** WHAT NEEDS TO BE DONE **
Copy the following records line for line, without changing anything.

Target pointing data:
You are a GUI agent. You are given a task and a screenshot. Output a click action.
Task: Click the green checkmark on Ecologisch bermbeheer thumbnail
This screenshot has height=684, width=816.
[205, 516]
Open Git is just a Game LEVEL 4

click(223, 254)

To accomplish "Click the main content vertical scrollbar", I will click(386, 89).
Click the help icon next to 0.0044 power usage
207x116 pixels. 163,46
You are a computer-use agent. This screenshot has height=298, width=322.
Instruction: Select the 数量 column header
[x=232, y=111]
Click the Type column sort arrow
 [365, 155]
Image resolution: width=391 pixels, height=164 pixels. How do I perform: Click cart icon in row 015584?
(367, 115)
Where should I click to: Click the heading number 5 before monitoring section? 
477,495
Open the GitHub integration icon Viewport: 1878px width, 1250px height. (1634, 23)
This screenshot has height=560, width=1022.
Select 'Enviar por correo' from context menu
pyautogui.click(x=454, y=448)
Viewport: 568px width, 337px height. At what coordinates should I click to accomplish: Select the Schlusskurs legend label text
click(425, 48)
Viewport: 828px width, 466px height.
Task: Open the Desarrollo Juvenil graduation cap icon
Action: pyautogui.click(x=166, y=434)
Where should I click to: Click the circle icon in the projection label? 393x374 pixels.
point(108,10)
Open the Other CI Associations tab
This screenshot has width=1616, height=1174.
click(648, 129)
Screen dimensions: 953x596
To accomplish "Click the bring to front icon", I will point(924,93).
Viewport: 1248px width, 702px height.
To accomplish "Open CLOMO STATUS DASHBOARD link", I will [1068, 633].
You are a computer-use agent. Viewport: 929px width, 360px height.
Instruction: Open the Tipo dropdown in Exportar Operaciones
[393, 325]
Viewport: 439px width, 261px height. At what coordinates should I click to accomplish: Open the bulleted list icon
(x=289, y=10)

** RESPONSE FOR THIS EXERCISE **
You are a GUI agent. You are given a task and a screenshot. Output a click action.
Task: Click the green checkmark on Ecologisch bermbeheer thumbnail
This screenshot has height=684, width=816.
[205, 516]
Open Git is just a Game LEVEL 4

click(223, 254)

To accomplish "Click the main content vertical scrollbar", I will click(386, 89).
Click the help icon next to 0.0044 power usage
207x116 pixels. 163,46
You are a computer-use agent. This screenshot has height=298, width=322.
Instruction: Select the 数量 column header
[x=232, y=111]
Click the Type column sort arrow
 [365, 155]
Image resolution: width=391 pixels, height=164 pixels. How do I perform: Click cart icon in row 015584?
(367, 115)
Where should I click to: Click the heading number 5 before monitoring section? 
477,495
Open the GitHub integration icon Viewport: 1878px width, 1250px height. (1634, 23)
This screenshot has height=560, width=1022.
Select 'Enviar por correo' from context menu
pyautogui.click(x=454, y=448)
Viewport: 568px width, 337px height. At what coordinates should I click to accomplish: Select the Schlusskurs legend label text
click(425, 48)
Viewport: 828px width, 466px height.
Task: Open the Desarrollo Juvenil graduation cap icon
Action: pyautogui.click(x=166, y=434)
Where should I click to: Click the circle icon in the projection label? 393x374 pixels.
point(108,10)
Open the Other CI Associations tab
This screenshot has width=1616, height=1174.
click(648, 129)
Screen dimensions: 953x596
To accomplish "Click the bring to front icon", I will point(924,93).
Viewport: 1248px width, 702px height.
To accomplish "Open CLOMO STATUS DASHBOARD link", I will [1068, 633].
You are a computer-use agent. Viewport: 929px width, 360px height.
Instruction: Open the Tipo dropdown in Exportar Operaciones
[393, 325]
Viewport: 439px width, 261px height. At what coordinates should I click to accomplish: Open the bulleted list icon
(x=289, y=10)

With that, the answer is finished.